RALEIGH, N.C. (AP) — Four in 10 voters in North Carolina believe the nation's economy is on the mend, but still, six in 10 called it their top issue, according to preliminary results of an exit poll conducted for The Associated Press. Among other findings:
WHO VOTED: Slightly more women than men voted in 2012, and the numbers were similar to 2008. The racial breakdown of voters also was similar to four years ago. Seven in 10 voters were white, while about a quarter of voters were black.
ECONOMY IS NO. 1 ISSUE: Voters were split on whether President Barack Obama or Republican challenger Mitt Romney would do a better job handling the economy. Rising prices and unemployment were the economic issues that voters said hit them the hardest. Just more than one in five voters said they were better off now than four years ago.
OBAMA'S JOB: About one in four voters said they were enthusiastic about Obama's administration, and about one in four said they were satisfied with the president. About three in 10 voters said they were dissatisfied and two in 10 said they were angry with the president.
SAME-SEX MARRIAGE: Just a third of voters said they supported same-sex marriage, which were similar numbers to an amendment voted on last May that defined marriage as only between a woman and a man. Obama has thrown his support behind gay marriage since the 2008 election.
MIND MADE UP: About three in four voters said they decided on a presidential candidate before September, when the Democratic National Convention was held to Charlotte. About three in 10 voters said they had been contacted on behalf of Obama during the campaign, while slightly fewer had been contacted by Romney's campaign.

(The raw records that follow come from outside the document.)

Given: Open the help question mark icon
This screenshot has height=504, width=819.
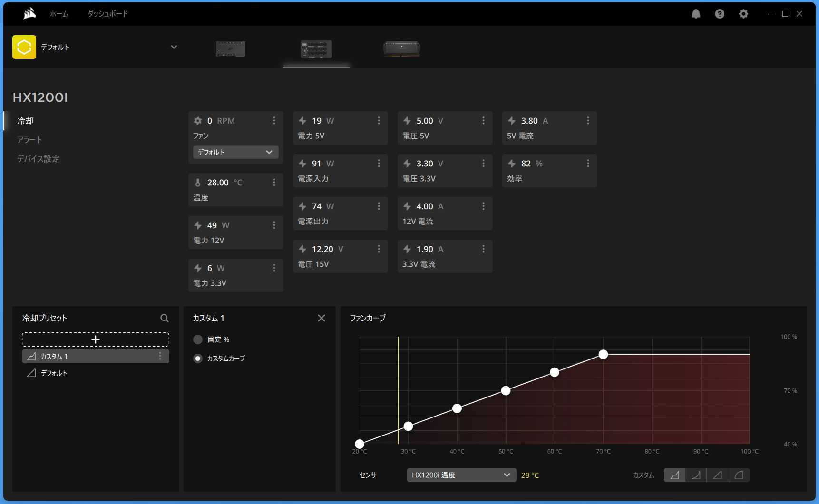Looking at the screenshot, I should [x=720, y=14].
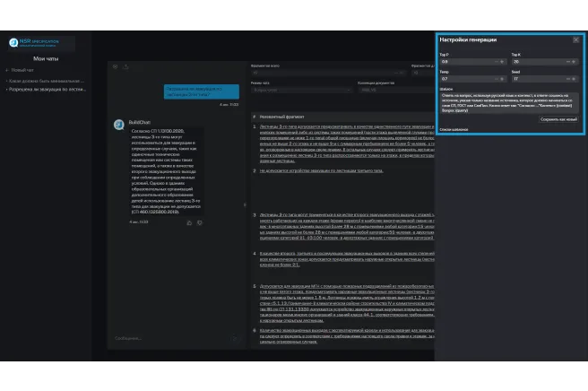This screenshot has height=391, width=588.
Task: Start a new chat via Новый чат
Action: pyautogui.click(x=24, y=69)
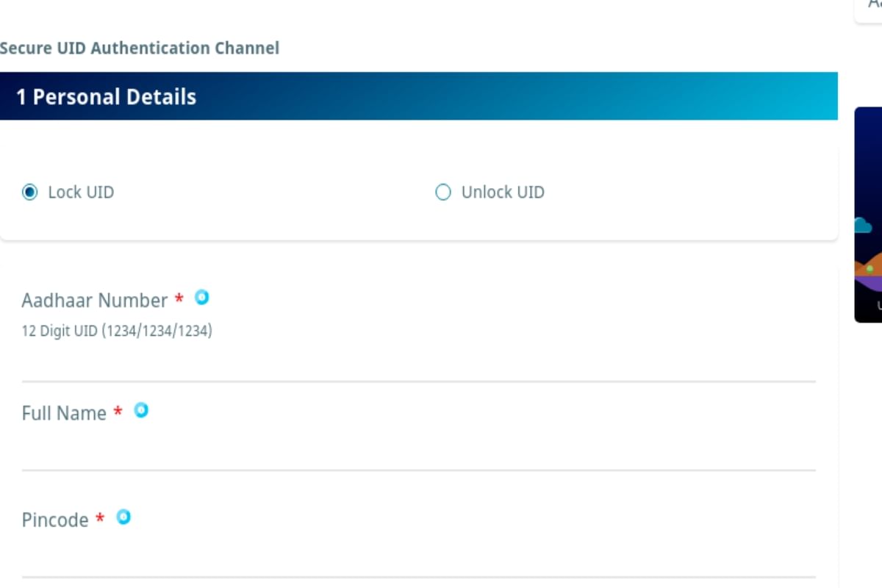Click the Secure UID Authentication Channel heading
The width and height of the screenshot is (882, 588).
[x=140, y=49]
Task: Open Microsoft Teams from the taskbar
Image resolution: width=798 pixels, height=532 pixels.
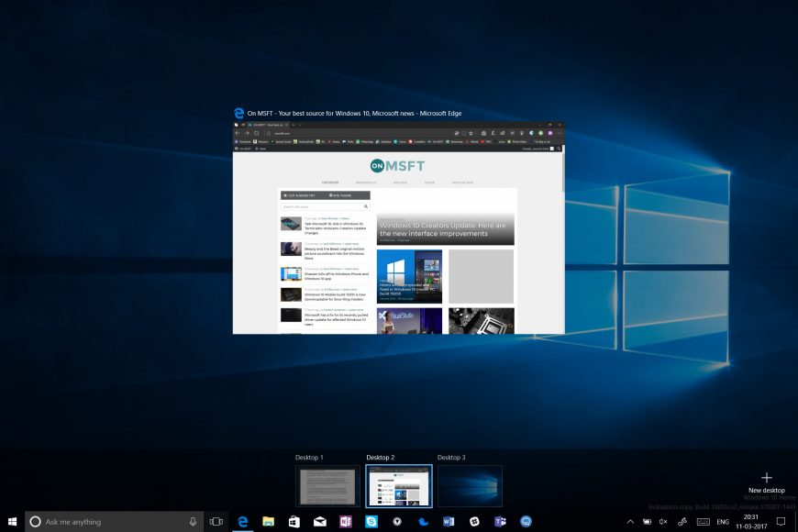Action: tap(501, 521)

FROM AROUND HERE: A slim majority of voters were born in North Carolina.
The survey of North Carolina voters was conducted for the AP by Edison Research. This includes preliminary results from interviews with 3,214 voters from a random sample of 50 precincts statewide Tuesday; 926 who voted early or absentee were interviewed by landline or cellular telephone from Oct. 29 through Nov. 4. Results for the full sample were subject to sampling error of plus or minus 3 percentage points; it is higher for subgroups.